Please copy every line of the records below, requests included, but leave out the pictures. Multiply each coordinate in the answers by 2.6 and round it to a whole number, rounding halves up, and leave the numbers in the requests unchanged.

++++ Given information

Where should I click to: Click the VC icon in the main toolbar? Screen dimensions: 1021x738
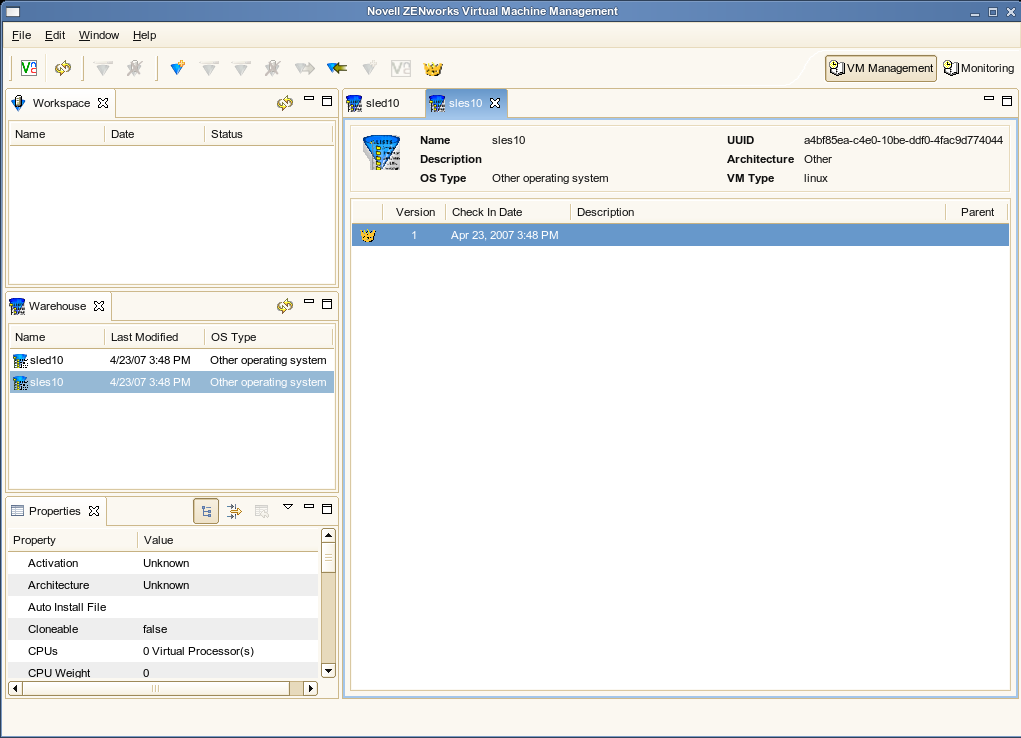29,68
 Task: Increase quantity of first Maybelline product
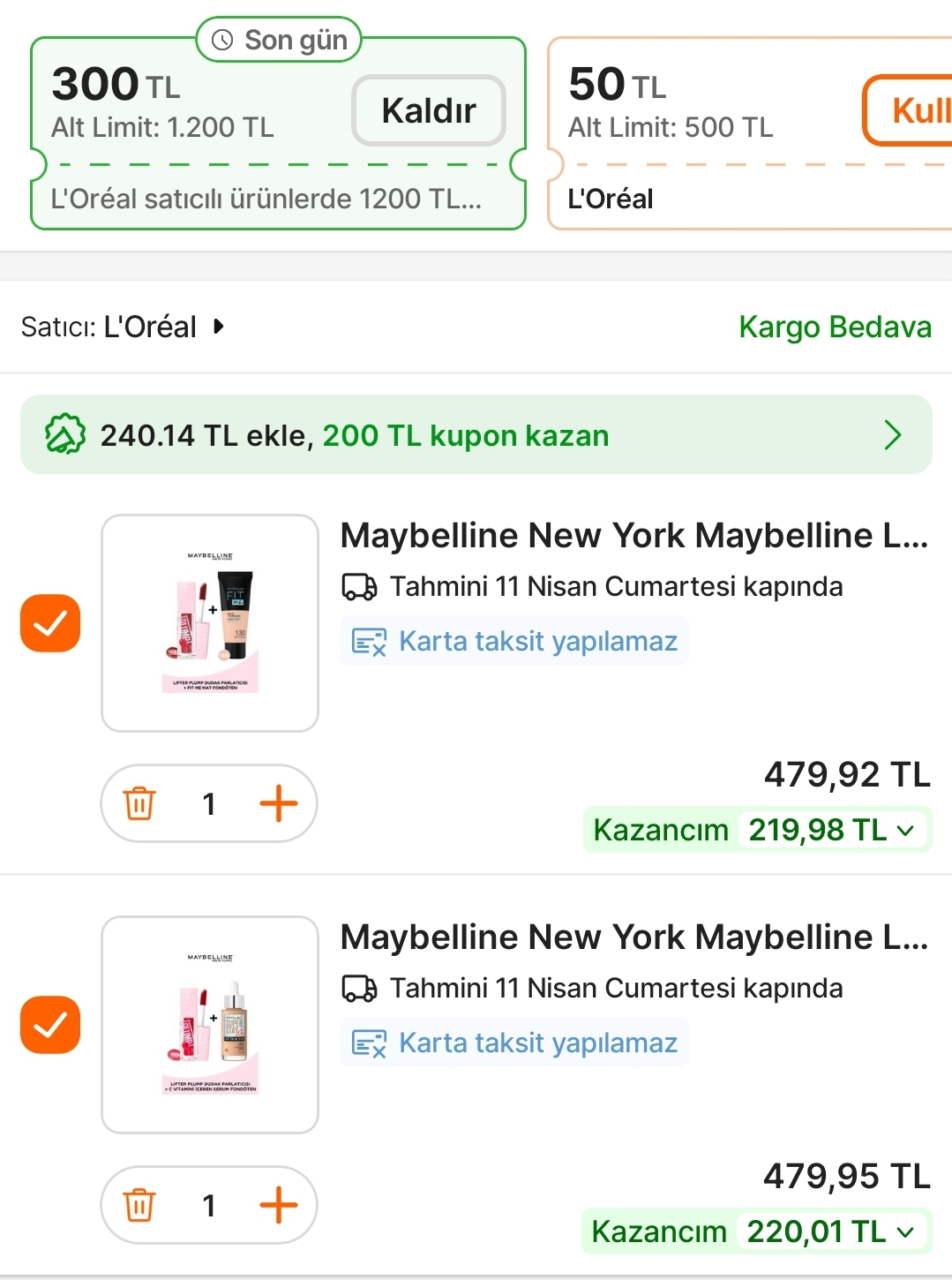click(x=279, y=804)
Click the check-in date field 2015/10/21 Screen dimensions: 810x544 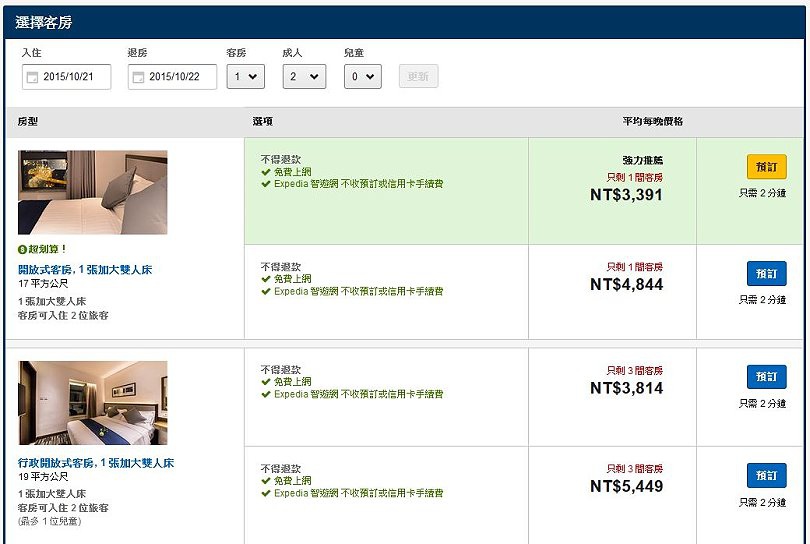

++++++++

__Worked solution__
Where should I click to: Click the VC icon in the main toolbar? Screen dimensions: 1021x738
75,177
 Task: Increase quantity of first Maybelline product
click(x=725, y=2090)
Click the check-in date field 2015/10/21 Screen dimensions: 810x544 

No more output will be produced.